A hulking blacksmith called Big Henry, he weighed 400 pounds and had a special oversize chair built to hold him.

Witnesses said he picked up a rock (photo at the local museum there) that weighed nearly half a ton, placing it in the foundation for one of his barns.

Folk stories that are repeated with glee over and over often have humor in them, and Big Henry starred in one of those.

His log blacksmith shop had open windows and a door, inside a big anvil where he fashioned plow points and made stuff of hammered iron. You can see similar activity at John C.  Campbell Folk School.

Challenge for blacksmith

One day, a clever little man, short in size but devious, came to the shop with a challenge.

“Big Henry, listen to me,” he said. “You and I are going to pick up your blacksmith shop off the ground. Here’s how we’re going to do it.”

There was a long hardwood pole lying on the ground in the shop yard, probably destined to be made into a wagon tongue.  They placed it in one of the windows – half extending into the darkened shop, half protruding into the open yard.

“You stand out in the yard and pick up on that end,” the small shyster said.  “I will be inside picking up on that end, and together we’ll lift the shop.”

When the little man inside yelled to start, then Big Henry came up with his end of the pole – and the side of the shop came up off the ground.

And the little man came running out, shouting and cheering.

For he hadn’t lifted at all.  He had merely placed his end of the pole on top of the big anvil, and the giant’s strength did the rest.

Civil War massacre

During the latter years of the Civil War, a Yankee patrol fully equipped, uniformed and fully armed, rode into the countryside where Big Henry and his neighbors resided.

Not long thereafter, folks noticed there were five new graves lying side by side in an open field there by the public road.

So when I sat down some 20 years ago to write my novel Coosa Flyer, the lost federal soldiers and the legendary strong man were facts woven into the fiction. Now you know.

But you didn’t know that I went to the little country high school with one of Big Henry’s descendants

Dealing with a bully

Big Henry died about 20 years after the war, in the mid-1880s, with lots of descendants.
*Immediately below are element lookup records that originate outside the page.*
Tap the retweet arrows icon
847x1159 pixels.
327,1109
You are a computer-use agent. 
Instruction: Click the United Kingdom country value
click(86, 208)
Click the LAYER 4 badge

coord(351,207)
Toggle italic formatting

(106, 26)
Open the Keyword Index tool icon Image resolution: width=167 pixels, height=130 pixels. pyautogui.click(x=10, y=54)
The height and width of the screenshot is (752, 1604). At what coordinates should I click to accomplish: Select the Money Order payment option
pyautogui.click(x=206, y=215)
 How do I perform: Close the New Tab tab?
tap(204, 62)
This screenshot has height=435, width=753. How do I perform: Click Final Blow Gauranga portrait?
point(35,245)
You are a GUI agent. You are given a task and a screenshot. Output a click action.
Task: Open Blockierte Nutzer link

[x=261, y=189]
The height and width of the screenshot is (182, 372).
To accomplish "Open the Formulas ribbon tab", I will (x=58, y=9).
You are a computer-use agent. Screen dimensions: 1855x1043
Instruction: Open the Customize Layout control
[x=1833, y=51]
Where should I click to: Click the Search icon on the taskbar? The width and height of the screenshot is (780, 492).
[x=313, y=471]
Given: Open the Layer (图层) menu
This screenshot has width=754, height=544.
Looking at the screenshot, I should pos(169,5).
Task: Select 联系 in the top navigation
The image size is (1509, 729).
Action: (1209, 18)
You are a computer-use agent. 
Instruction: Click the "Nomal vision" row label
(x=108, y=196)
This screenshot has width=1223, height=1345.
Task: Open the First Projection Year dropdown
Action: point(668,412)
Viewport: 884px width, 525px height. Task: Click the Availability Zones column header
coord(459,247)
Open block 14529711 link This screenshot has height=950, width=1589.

One of them was several years older than me but still coming to school. He was very strong and bullied several of us repeatedly. Strong as an ox and about as dumb as one, but we didn’t say that to his face.

Teacher was out of the room, I went to the pencil sharpener, and Charles Henry came up behind me and painfully flipped my ear in front of the class.

Showing his utter contempt, he turned and walked away. I hit him in the lower back with my fist as hard as I could. He laughed and walked back to his seat. Absent the next five days, he never bothered me again.

“Don’t never hit me in the kidney again,” he told me. “I been peeing blood for near a week.”

The next year he turned 21, and they told him not to come back to school anymore.